Exhibit 10.1

TRANSITION AGREEMENT
This Transition Agreement (the “Agreement”) is entered into as of March 14, 2016
(the “Effective Date”), by and between ALLEN J. CARLSON, an individual residing
in Sarasota County, Florida (“Carlson”) and SUN HYDRAULICS CORPORATION (the
“Company”), a Florida corporation.
W I T N E S S E T H:
WHEREAS, Carlson has expressed his desire to transition his role with the
Company as a full-time employee on March 31, 2016; and
WHEREAS, the Company and Carlson have agreed upon the terms for an orderly
transition and the continuation of certain services by Carlson, as hereinafter
set forth;
NOW, THEREFORE, in consideration of the mutual agreements contained herein, the
parties hereto, intending to be legally bound hereby, agree as follows:
1.    Service as President and CEO.
A.    Beginning on the Effective Date, and continuing through March 31, 2016,
Carlson will continue to serve as the Company’s President and Chief Executive
Officer and to receive his current compensation and benefits. Carlson will
submit his resignation as President and Chief Executive Officer to the Company’s
Secretary at the close of business on March 31, 2016. Notwithstanding the
foregoing, the Company shall have the right to terminate Carlson for Cause.
B.    Termination of employment by the Company shall be deemed “for Cause” if it
results from (a) the willful and continued failure by Carlson substantially to
perform his reasonably assigned employment duties or regular failure to follow
the specific directives of the Board of Directors (the “Board”) (in either case
other than a failure resulting from his incapacity due to Disability), after
written demand for substantial performance, that specifically identifies the
manner in which the Company believes Carlson has not substantially performed his
duties, is delivered by the Company to Carlson; or (b) the willful engaging by
Carlson in misconduct which is materially injurious to the Company, monetarily
or otherwise. For purposes of this Section 1, no act, or failure to act, on
Carlson’s part shall be considered “willful” unless done, or omitted to be done,
intentionally, and without a reasonable belief that his action or omission was
in the best interest of the Company. Notwithstanding the foregoing, Carlson
shall not be deemed to have been terminated for Cause hereunder without (i)
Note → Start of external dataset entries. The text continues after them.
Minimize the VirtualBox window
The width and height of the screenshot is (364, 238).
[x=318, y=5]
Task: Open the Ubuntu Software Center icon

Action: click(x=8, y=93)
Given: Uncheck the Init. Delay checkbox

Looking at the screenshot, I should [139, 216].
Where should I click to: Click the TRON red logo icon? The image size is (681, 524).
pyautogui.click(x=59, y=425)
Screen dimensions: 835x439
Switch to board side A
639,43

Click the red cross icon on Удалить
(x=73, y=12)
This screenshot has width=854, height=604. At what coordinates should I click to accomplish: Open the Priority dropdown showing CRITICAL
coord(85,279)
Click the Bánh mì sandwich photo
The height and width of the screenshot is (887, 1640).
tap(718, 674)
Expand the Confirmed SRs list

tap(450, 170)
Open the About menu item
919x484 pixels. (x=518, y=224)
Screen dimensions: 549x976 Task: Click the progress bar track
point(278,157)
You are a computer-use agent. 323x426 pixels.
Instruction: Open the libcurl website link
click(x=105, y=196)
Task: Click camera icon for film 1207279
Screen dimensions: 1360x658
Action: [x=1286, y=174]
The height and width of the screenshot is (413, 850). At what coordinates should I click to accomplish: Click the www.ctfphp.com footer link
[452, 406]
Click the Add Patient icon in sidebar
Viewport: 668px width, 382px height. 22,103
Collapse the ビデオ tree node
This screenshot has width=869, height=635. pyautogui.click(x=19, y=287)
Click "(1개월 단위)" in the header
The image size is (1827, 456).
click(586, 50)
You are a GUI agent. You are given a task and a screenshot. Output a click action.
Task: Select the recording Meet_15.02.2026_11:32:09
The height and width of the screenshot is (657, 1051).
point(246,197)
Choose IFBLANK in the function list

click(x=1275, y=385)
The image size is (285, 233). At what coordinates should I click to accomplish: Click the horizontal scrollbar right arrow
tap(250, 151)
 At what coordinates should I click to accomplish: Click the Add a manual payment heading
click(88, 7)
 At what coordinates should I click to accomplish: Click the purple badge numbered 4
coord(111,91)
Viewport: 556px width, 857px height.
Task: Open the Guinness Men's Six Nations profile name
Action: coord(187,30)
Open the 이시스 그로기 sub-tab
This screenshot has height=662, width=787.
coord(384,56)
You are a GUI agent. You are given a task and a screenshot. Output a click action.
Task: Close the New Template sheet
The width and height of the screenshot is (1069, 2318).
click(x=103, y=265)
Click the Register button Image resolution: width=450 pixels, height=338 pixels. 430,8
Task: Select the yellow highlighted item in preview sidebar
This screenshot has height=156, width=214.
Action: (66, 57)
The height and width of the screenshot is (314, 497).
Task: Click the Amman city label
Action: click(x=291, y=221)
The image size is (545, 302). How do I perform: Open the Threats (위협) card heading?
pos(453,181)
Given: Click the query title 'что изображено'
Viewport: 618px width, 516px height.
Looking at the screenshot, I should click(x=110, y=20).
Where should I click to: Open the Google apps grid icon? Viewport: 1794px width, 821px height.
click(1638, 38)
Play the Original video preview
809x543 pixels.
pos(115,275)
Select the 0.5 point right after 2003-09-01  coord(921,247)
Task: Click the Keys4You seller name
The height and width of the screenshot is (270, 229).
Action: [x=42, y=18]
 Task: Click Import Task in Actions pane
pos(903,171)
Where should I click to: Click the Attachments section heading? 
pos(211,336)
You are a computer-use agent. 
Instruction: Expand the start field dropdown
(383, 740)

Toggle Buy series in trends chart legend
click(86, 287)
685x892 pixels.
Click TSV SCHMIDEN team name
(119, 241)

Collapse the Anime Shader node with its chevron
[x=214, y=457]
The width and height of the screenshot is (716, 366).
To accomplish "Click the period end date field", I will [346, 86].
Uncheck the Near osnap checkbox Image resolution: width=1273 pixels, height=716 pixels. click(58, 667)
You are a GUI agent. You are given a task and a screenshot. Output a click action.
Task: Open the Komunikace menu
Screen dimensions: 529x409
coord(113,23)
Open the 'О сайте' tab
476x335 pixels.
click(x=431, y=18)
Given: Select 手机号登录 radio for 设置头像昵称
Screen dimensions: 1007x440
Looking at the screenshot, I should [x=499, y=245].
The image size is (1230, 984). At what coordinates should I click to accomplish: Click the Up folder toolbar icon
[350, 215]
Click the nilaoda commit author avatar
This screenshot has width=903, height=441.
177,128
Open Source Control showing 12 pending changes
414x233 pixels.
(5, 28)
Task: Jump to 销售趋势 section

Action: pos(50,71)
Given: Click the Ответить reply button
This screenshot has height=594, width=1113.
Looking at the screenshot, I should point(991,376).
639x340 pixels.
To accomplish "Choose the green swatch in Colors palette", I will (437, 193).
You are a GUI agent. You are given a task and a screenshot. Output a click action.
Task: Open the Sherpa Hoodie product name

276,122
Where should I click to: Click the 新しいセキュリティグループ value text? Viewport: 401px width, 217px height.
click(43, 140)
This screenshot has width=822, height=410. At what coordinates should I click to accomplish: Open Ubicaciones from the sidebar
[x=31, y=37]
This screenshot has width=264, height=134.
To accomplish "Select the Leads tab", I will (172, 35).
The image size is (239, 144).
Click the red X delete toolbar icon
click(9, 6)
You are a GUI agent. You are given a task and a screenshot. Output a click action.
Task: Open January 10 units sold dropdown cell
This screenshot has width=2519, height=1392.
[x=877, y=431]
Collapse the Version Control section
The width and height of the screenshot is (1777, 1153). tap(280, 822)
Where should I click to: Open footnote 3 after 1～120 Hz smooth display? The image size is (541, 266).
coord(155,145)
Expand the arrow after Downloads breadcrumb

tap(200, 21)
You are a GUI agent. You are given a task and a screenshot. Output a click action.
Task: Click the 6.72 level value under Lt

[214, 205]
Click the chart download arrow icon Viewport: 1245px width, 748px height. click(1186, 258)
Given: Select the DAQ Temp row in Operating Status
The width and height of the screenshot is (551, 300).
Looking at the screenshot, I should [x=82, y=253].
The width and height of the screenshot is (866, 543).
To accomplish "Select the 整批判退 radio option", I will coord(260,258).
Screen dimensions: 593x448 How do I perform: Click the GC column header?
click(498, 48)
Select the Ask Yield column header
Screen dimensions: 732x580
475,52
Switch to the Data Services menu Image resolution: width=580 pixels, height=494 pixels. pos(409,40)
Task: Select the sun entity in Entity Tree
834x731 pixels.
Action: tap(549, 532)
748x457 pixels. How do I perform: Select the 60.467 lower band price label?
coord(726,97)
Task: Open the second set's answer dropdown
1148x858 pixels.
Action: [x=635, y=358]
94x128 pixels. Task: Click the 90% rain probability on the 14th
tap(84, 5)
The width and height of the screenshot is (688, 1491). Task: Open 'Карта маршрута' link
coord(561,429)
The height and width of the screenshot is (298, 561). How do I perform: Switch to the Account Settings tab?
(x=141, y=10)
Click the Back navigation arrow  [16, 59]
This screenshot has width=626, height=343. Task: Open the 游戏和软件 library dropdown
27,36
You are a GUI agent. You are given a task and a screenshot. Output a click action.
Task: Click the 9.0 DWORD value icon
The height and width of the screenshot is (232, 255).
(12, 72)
reasonable advance written notice setting forth the reasons for the Company’s
intention to terminate for Cause, (ii) a reasonable opportunity for Carlson to
cure any such breach during the 30-day period after receipt of such notice, and
(iii) an opportunity at any reasonable time during the 30-day period after
Carlson’s receipt of such notice, for Carlson, together with his counsel, to be
heard before the Board.
C.    If Carlson is terminated for Cause, he shall be entitled only to his
salary and benefits through the date of such termination.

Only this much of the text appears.